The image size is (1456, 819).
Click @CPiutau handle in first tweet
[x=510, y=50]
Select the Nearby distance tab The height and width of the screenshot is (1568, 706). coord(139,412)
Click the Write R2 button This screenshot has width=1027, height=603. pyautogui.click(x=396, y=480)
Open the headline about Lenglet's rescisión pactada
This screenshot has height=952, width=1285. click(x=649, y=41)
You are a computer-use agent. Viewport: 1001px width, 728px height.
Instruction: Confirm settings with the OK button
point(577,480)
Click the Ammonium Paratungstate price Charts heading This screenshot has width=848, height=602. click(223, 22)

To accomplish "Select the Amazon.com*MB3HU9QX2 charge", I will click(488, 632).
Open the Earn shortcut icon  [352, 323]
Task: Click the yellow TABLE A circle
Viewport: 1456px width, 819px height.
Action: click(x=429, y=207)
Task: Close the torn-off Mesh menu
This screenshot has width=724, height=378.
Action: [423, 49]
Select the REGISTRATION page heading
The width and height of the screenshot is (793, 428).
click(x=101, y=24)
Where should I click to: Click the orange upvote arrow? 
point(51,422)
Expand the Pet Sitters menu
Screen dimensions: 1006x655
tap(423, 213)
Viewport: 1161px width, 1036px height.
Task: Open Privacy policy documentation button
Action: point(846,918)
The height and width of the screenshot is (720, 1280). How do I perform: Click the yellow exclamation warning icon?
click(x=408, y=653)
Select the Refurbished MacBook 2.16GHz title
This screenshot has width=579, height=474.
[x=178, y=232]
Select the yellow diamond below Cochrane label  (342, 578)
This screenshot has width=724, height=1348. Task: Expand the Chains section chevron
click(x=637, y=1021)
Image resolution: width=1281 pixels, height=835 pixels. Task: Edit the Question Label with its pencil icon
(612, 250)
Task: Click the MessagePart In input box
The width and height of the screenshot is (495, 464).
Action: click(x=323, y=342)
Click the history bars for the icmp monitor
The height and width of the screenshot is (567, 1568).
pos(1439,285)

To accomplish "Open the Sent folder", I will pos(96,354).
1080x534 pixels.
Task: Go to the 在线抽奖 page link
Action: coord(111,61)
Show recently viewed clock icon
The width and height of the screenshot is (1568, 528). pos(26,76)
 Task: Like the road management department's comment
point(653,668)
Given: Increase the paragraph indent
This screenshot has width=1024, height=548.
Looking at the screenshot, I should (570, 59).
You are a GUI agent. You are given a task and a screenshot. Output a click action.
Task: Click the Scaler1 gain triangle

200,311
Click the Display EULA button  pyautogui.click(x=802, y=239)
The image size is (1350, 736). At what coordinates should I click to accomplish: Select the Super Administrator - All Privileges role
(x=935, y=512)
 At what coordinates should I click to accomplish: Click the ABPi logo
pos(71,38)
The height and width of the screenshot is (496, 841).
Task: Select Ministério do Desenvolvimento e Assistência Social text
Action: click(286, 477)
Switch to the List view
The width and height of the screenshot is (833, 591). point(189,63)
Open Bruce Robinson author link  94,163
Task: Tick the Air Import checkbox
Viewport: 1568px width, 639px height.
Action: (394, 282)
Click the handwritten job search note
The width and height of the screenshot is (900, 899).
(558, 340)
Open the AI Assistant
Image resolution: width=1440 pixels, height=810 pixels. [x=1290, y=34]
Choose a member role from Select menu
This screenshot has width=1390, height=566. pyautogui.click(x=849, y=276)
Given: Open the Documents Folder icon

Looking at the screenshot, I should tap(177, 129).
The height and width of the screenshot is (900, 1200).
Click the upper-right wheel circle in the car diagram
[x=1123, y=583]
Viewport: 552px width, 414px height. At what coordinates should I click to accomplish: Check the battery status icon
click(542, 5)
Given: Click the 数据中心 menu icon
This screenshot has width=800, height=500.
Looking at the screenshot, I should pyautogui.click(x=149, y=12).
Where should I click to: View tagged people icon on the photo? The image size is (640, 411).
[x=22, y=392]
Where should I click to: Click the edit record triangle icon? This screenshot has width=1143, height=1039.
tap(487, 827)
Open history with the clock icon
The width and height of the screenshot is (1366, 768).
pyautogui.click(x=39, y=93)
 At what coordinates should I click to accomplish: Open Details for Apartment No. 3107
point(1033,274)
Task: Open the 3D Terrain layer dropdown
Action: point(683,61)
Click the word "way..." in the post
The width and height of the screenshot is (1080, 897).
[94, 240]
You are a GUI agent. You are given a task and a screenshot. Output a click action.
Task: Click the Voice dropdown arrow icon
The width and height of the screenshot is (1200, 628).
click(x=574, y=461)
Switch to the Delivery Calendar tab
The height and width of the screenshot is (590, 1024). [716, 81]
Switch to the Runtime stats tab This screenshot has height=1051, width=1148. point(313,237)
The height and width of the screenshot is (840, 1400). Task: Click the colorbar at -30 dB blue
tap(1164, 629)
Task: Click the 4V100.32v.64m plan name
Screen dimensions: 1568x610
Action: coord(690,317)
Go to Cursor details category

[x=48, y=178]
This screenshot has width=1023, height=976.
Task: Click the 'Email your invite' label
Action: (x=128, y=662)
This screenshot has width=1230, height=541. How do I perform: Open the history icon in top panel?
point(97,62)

_Brief_
Without leaving anything out, output all of the material exactly.

_Answer to this task_
The image size is (1456, 819).
Click @CPiutau handle in first tweet
[x=510, y=50]
Select the Nearby distance tab The height and width of the screenshot is (1568, 706). coord(139,412)
Click the Write R2 button This screenshot has width=1027, height=603. pyautogui.click(x=396, y=480)
Open the headline about Lenglet's rescisión pactada
This screenshot has height=952, width=1285. click(x=649, y=41)
You are a computer-use agent. Viewport: 1001px width, 728px height.
Instruction: Confirm settings with the OK button
point(577,480)
Click the Ammonium Paratungstate price Charts heading This screenshot has width=848, height=602. click(223, 22)

To accomplish "Select the Amazon.com*MB3HU9QX2 charge", I will click(488, 632).
Open the Earn shortcut icon  [352, 323]
Task: Click the yellow TABLE A circle
Viewport: 1456px width, 819px height.
Action: click(x=429, y=207)
Task: Close the torn-off Mesh menu
This screenshot has width=724, height=378.
Action: [423, 49]
Select the REGISTRATION page heading
The width and height of the screenshot is (793, 428).
click(x=101, y=24)
Where should I click to: Click the orange upvote arrow? 
point(51,422)
Expand the Pet Sitters menu
Screen dimensions: 1006x655
tap(423, 213)
Viewport: 1161px width, 1036px height.
Task: Open Privacy policy documentation button
Action: point(846,918)
The height and width of the screenshot is (720, 1280). How do I perform: Click the yellow exclamation warning icon?
click(x=408, y=653)
Select the Refurbished MacBook 2.16GHz title
This screenshot has width=579, height=474.
[x=178, y=232]
Select the yellow diamond below Cochrane label  (342, 578)
This screenshot has width=724, height=1348. Task: Expand the Chains section chevron
click(x=637, y=1021)
Image resolution: width=1281 pixels, height=835 pixels. Task: Edit the Question Label with its pencil icon
(612, 250)
Task: Click the MessagePart In input box
The width and height of the screenshot is (495, 464).
Action: click(x=323, y=342)
Click the history bars for the icmp monitor
The height and width of the screenshot is (567, 1568).
pos(1439,285)

To accomplish "Open the Sent folder", I will pos(96,354).
1080x534 pixels.
Task: Go to the 在线抽奖 page link
Action: coord(111,61)
Show recently viewed clock icon
The width and height of the screenshot is (1568, 528). pos(26,76)
 Task: Like the road management department's comment
point(653,668)
Given: Increase the paragraph indent
This screenshot has width=1024, height=548.
Looking at the screenshot, I should (570, 59).
You are a GUI agent. You are given a task and a screenshot. Output a click action.
Task: Click the Scaler1 gain triangle

200,311
Click the Display EULA button  pyautogui.click(x=802, y=239)
The image size is (1350, 736). At what coordinates should I click to accomplish: Select the Super Administrator - All Privileges role
(x=935, y=512)
 At what coordinates should I click to accomplish: Click the ABPi logo
pos(71,38)
The height and width of the screenshot is (496, 841).
Task: Select Ministério do Desenvolvimento e Assistência Social text
Action: click(286, 477)
Switch to the List view
The width and height of the screenshot is (833, 591). point(189,63)
Open Bruce Robinson author link  94,163
Task: Tick the Air Import checkbox
Viewport: 1568px width, 639px height.
Action: (394, 282)
Click the handwritten job search note
The width and height of the screenshot is (900, 899).
(558, 340)
Open the AI Assistant
Image resolution: width=1440 pixels, height=810 pixels. [x=1290, y=34]
Choose a member role from Select menu
This screenshot has width=1390, height=566. pyautogui.click(x=849, y=276)
Given: Open the Documents Folder icon

Looking at the screenshot, I should tap(177, 129).
The height and width of the screenshot is (900, 1200).
Click the upper-right wheel circle in the car diagram
[x=1123, y=583]
Viewport: 552px width, 414px height. At what coordinates should I click to accomplish: Check the battery status icon
click(542, 5)
Given: Click the 数据中心 menu icon
This screenshot has width=800, height=500.
Looking at the screenshot, I should pyautogui.click(x=149, y=12).
Where should I click to: View tagged people icon on the photo? The image size is (640, 411).
[x=22, y=392]
Where should I click to: Click the edit record triangle icon? This screenshot has width=1143, height=1039.
tap(487, 827)
Open history with the clock icon
The width and height of the screenshot is (1366, 768).
pyautogui.click(x=39, y=93)
 At what coordinates should I click to accomplish: Open Details for Apartment No. 3107
point(1033,274)
Task: Open the 3D Terrain layer dropdown
Action: point(683,61)
Click the word "way..." in the post
The width and height of the screenshot is (1080, 897).
[94, 240]
You are a GUI agent. You are given a task and a screenshot. Output a click action.
Task: Click the Voice dropdown arrow icon
The width and height of the screenshot is (1200, 628).
click(x=574, y=461)
Switch to the Delivery Calendar tab
The height and width of the screenshot is (590, 1024). [716, 81]
Switch to the Runtime stats tab This screenshot has height=1051, width=1148. point(313,237)
The height and width of the screenshot is (840, 1400). Task: Click the colorbar at -30 dB blue
tap(1164, 629)
Task: Click the 4V100.32v.64m plan name
Screen dimensions: 1568x610
Action: coord(690,317)
Go to Cursor details category

[x=48, y=178]
This screenshot has width=1023, height=976.
Task: Click the 'Email your invite' label
Action: (x=128, y=662)
This screenshot has width=1230, height=541. How do I perform: Open the history icon in top panel?
point(97,62)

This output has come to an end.